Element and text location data
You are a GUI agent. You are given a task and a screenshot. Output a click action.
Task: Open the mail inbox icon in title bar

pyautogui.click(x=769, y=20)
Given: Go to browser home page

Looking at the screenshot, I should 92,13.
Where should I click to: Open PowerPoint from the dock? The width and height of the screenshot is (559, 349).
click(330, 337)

Task objective: Give everything from the row beginning "Where should I" down to the last row as a JSON list of strings, one string per line, leaving out blank lines.

Written solution:
[
  "Where should I click to: Open PowerPoint from the dock? The width and height of the screenshot is (559, 349).",
  "click(330, 337)"
]